'''
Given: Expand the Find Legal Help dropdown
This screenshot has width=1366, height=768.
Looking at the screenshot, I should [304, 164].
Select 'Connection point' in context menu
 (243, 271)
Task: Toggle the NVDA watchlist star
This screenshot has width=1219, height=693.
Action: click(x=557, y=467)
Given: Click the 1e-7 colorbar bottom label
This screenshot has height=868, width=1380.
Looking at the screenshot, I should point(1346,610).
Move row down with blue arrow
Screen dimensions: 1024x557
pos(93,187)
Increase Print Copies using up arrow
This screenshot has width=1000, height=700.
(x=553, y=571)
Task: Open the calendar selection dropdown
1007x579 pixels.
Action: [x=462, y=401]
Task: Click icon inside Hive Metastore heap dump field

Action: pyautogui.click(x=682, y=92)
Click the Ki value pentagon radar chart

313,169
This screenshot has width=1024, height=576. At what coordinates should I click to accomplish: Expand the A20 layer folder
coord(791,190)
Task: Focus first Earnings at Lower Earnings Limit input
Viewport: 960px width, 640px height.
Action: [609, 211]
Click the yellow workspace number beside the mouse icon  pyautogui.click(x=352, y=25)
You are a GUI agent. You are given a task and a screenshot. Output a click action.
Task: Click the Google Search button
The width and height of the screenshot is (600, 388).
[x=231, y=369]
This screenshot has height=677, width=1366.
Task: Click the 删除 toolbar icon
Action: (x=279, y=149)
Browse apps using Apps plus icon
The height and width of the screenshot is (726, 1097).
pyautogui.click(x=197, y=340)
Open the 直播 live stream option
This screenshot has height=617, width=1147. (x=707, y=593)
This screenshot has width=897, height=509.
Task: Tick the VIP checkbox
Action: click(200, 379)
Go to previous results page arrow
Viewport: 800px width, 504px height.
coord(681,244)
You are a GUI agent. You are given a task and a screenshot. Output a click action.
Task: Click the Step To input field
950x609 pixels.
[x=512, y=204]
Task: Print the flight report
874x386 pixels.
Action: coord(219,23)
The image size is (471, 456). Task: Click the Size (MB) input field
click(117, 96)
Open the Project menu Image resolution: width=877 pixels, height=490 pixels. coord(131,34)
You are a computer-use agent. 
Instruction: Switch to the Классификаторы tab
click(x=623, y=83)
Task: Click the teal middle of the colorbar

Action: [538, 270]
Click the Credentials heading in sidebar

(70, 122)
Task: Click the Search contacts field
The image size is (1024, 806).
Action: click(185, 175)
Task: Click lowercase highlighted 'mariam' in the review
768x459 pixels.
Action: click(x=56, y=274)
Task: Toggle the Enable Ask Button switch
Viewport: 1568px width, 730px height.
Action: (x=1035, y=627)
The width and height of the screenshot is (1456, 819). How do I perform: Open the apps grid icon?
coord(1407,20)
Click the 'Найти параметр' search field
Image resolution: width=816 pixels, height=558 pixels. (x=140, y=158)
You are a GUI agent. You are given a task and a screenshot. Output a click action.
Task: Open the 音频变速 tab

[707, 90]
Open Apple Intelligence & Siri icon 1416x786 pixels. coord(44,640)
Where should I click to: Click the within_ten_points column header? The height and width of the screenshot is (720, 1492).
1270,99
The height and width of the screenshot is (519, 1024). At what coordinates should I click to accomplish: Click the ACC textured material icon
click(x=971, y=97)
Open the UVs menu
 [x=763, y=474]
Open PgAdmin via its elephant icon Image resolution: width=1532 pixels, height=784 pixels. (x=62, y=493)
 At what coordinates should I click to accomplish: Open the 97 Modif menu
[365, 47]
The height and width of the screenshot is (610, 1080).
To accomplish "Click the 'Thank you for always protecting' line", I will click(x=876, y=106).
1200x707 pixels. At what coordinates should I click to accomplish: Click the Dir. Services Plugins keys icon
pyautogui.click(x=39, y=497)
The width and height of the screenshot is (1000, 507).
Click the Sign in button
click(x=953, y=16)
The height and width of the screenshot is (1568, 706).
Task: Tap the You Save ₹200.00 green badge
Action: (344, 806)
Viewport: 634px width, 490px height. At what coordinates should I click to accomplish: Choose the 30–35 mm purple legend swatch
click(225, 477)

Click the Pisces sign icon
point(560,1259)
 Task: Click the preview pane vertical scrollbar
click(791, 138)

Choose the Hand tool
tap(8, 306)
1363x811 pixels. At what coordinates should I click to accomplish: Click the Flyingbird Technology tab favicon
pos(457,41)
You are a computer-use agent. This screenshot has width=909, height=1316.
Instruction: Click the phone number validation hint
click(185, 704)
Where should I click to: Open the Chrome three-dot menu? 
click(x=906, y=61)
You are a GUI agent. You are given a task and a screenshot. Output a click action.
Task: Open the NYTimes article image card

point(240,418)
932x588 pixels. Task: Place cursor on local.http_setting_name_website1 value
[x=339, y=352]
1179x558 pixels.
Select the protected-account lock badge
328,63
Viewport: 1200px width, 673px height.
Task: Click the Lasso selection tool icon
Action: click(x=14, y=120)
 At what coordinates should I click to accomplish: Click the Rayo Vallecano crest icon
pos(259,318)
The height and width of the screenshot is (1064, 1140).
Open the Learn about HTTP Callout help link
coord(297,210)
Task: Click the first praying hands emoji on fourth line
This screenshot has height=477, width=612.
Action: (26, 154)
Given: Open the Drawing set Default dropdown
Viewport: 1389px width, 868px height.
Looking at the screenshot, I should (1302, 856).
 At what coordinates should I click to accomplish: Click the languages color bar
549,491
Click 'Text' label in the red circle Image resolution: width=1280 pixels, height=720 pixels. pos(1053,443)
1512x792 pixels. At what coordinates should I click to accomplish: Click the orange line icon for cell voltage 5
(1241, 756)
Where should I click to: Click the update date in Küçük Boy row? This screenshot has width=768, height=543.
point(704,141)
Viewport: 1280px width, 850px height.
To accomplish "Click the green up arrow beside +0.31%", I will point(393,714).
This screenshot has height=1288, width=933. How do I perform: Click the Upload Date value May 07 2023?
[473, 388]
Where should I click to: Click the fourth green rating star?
'''
**TASK GOAL**. Each line must be set down again exactly as above, with no line omitted.

**YOUR RESPONSE**.
Given: Expand the Find Legal Help dropdown
This screenshot has width=1366, height=768.
Looking at the screenshot, I should [304, 164].
Select 'Connection point' in context menu
 (243, 271)
Task: Toggle the NVDA watchlist star
This screenshot has width=1219, height=693.
Action: click(x=557, y=467)
Given: Click the 1e-7 colorbar bottom label
This screenshot has height=868, width=1380.
Looking at the screenshot, I should point(1346,610).
Move row down with blue arrow
Screen dimensions: 1024x557
pos(93,187)
Increase Print Copies using up arrow
This screenshot has width=1000, height=700.
(x=553, y=571)
Task: Open the calendar selection dropdown
1007x579 pixels.
Action: [x=462, y=401]
Task: Click icon inside Hive Metastore heap dump field

Action: pyautogui.click(x=682, y=92)
Click the Ki value pentagon radar chart

313,169
This screenshot has width=1024, height=576. At what coordinates should I click to accomplish: Expand the A20 layer folder
coord(791,190)
Task: Focus first Earnings at Lower Earnings Limit input
Viewport: 960px width, 640px height.
Action: [609, 211]
Click the yellow workspace number beside the mouse icon  pyautogui.click(x=352, y=25)
You are a GUI agent. You are given a task and a screenshot. Output a click action.
Task: Click the Google Search button
The width and height of the screenshot is (600, 388).
[x=231, y=369]
This screenshot has height=677, width=1366.
Task: Click the 删除 toolbar icon
Action: (x=279, y=149)
Browse apps using Apps plus icon
The height and width of the screenshot is (726, 1097).
pyautogui.click(x=197, y=340)
Open the 直播 live stream option
This screenshot has height=617, width=1147. (x=707, y=593)
This screenshot has width=897, height=509.
Task: Tick the VIP checkbox
Action: click(200, 379)
Go to previous results page arrow
Viewport: 800px width, 504px height.
coord(681,244)
You are a GUI agent. You are given a task and a screenshot. Output a click action.
Task: Click the Step To input field
950x609 pixels.
[x=512, y=204]
Task: Print the flight report
874x386 pixels.
Action: coord(219,23)
The image size is (471, 456). Task: Click the Size (MB) input field
click(117, 96)
Open the Project menu Image resolution: width=877 pixels, height=490 pixels. coord(131,34)
You are a computer-use agent. 
Instruction: Switch to the Классификаторы tab
click(x=623, y=83)
Task: Click the teal middle of the colorbar

Action: [538, 270]
Click the Credentials heading in sidebar

(70, 122)
Task: Click the Search contacts field
The image size is (1024, 806).
Action: click(185, 175)
Task: Click lowercase highlighted 'mariam' in the review
768x459 pixels.
Action: click(x=56, y=274)
Task: Toggle the Enable Ask Button switch
Viewport: 1568px width, 730px height.
Action: (x=1035, y=627)
The width and height of the screenshot is (1456, 819). How do I perform: Open the apps grid icon?
coord(1407,20)
Click the 'Найти параметр' search field
Image resolution: width=816 pixels, height=558 pixels. (x=140, y=158)
You are a GUI agent. You are given a task and a screenshot. Output a click action.
Task: Open the 音频变速 tab

[707, 90]
Open Apple Intelligence & Siri icon 1416x786 pixels. coord(44,640)
Where should I click to: Click the within_ten_points column header? The height and width of the screenshot is (720, 1492).
1270,99
The height and width of the screenshot is (519, 1024). At what coordinates should I click to accomplish: Click the ACC textured material icon
click(x=971, y=97)
Open the UVs menu
 [x=763, y=474]
Open PgAdmin via its elephant icon Image resolution: width=1532 pixels, height=784 pixels. (x=62, y=493)
 At what coordinates should I click to accomplish: Open the 97 Modif menu
[365, 47]
The height and width of the screenshot is (610, 1080).
To accomplish "Click the 'Thank you for always protecting' line", I will click(x=876, y=106).
1200x707 pixels. At what coordinates should I click to accomplish: Click the Dir. Services Plugins keys icon
pyautogui.click(x=39, y=497)
The width and height of the screenshot is (1000, 507).
Click the Sign in button
click(x=953, y=16)
The height and width of the screenshot is (1568, 706).
Task: Tap the You Save ₹200.00 green badge
Action: (344, 806)
Viewport: 634px width, 490px height. At what coordinates should I click to accomplish: Choose the 30–35 mm purple legend swatch
click(225, 477)

Click the Pisces sign icon
point(560,1259)
 Task: Click the preview pane vertical scrollbar
click(791, 138)

Choose the Hand tool
tap(8, 306)
1363x811 pixels. At what coordinates should I click to accomplish: Click the Flyingbird Technology tab favicon
pos(457,41)
You are a computer-use agent. This screenshot has width=909, height=1316.
Instruction: Click the phone number validation hint
click(185, 704)
Where should I click to: Open the Chrome three-dot menu? 
click(x=906, y=61)
You are a GUI agent. You are given a task and a screenshot. Output a click action.
Task: Open the NYTimes article image card

point(240,418)
932x588 pixels. Task: Place cursor on local.http_setting_name_website1 value
[x=339, y=352]
1179x558 pixels.
Select the protected-account lock badge
328,63
Viewport: 1200px width, 673px height.
Task: Click the Lasso selection tool icon
Action: click(x=14, y=120)
 At what coordinates should I click to accomplish: Click the Rayo Vallecano crest icon
pos(259,318)
The height and width of the screenshot is (1064, 1140).
Open the Learn about HTTP Callout help link
coord(297,210)
Task: Click the first praying hands emoji on fourth line
This screenshot has height=477, width=612.
Action: (26, 154)
Given: Open the Drawing set Default dropdown
Viewport: 1389px width, 868px height.
Looking at the screenshot, I should (1302, 856).
 At what coordinates should I click to accomplish: Click the languages color bar
549,491
Click 'Text' label in the red circle Image resolution: width=1280 pixels, height=720 pixels. pos(1053,443)
1512x792 pixels. At what coordinates should I click to accomplish: Click the orange line icon for cell voltage 5
(1241, 756)
Where should I click to: Click the update date in Küçük Boy row? This screenshot has width=768, height=543.
point(704,141)
Viewport: 1280px width, 850px height.
To accomplish "Click the green up arrow beside +0.31%", I will point(393,714).
This screenshot has height=1288, width=933. How do I perform: Click the Upload Date value May 07 2023?
[473, 388]
Where should I click to: Click the fourth green rating star?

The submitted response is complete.